Il y a des mythes qui se déboulonnent et d’autres qui se dématérialisent avec faste, gros déploiement technologique, et surtout cette grande assurance qui fait que, parfois, l’on s’approche un peu trop du soleil, puis l’on sombre.
Voilà le sort à propos réservé à Icare, fils de l’architecte Dédale, qui, depuis la semaine dernière, voit son univers revisité sur les planches du Théâtre du Nouveau Monde (TNM) à Montréal. Le célèbre duo de créateurs d’effets visuels Michel Lemieux et Victor Pilon est derrière tout cela, avec la complicité du dramaturge Olivier Kemeid, au texte.
Sous la houlette de ce trio, Icare, avec une détermination naïve parfaitement incarnée par Renaud Lacelle-Bourdon, se retrouve ici au coeur d’une forêt au contact d’un père en retraite (Robert Lalonde) s’étant donné pour mission de construire une cabane. Il y a une cantatrice chantant délicatement sa mythologie en grec dans le texte. Il va y avoir aussi de petites tensions, des complicités, l’expression d’un idéalisme, le souvenir d’une mère disparue, celui d’un apprenti et surtout une mécanique visuelle redoutable qui, à grands coups de projections et de présence holographique, complète l’assemblage de ce récit séculaire, métaphore de la faiblesse humaine, des dérives de l’ambition et de la témérité.
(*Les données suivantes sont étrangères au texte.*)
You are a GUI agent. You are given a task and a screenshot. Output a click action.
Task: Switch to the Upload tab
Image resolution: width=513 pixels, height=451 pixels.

Le résultat est forcément spectaculaire, avec ces personnages en chair et en os, en interaction avec des âmes pixelisées en trois dimensions. Pascale Bussières, en mère malade, et Maxime Denommée, en apprenti au talent insolent, entrent dans cette catégorie. L’esthétique est rigoureuse, précise, calculée occupant l’espace scénique avec subterfuge et débordement, sans toutefois écraser les acteurs qui se retrouvent ici en symbiose presque parfaite avec leurs multiples dimensions.
Difficile par contre d’en dire autant de la poésie, de la magie et de l’émotion qui, dans cet environnement conceptuel lourd, peinent en une heure trente à trouver aisément leur chemin au milieu de cette masse imposante et constante d’effets visuels et sonores. Le beau manque de substance. La persistance et le mouvement dans l’espace d’un trait virtuel projeté surprennent, mais n’attendrissent pas. L’exubérance ne trouve pas toujours sa justification.
Étrangement, tout ce déballage n’ennuie pas, abreuvant même les yeux avec efficacité et originalité, au point donc d’induire dans le cerveau un paradoxe prévisible donnant l’impression d’avoir toujours faim après avoir trop mangé.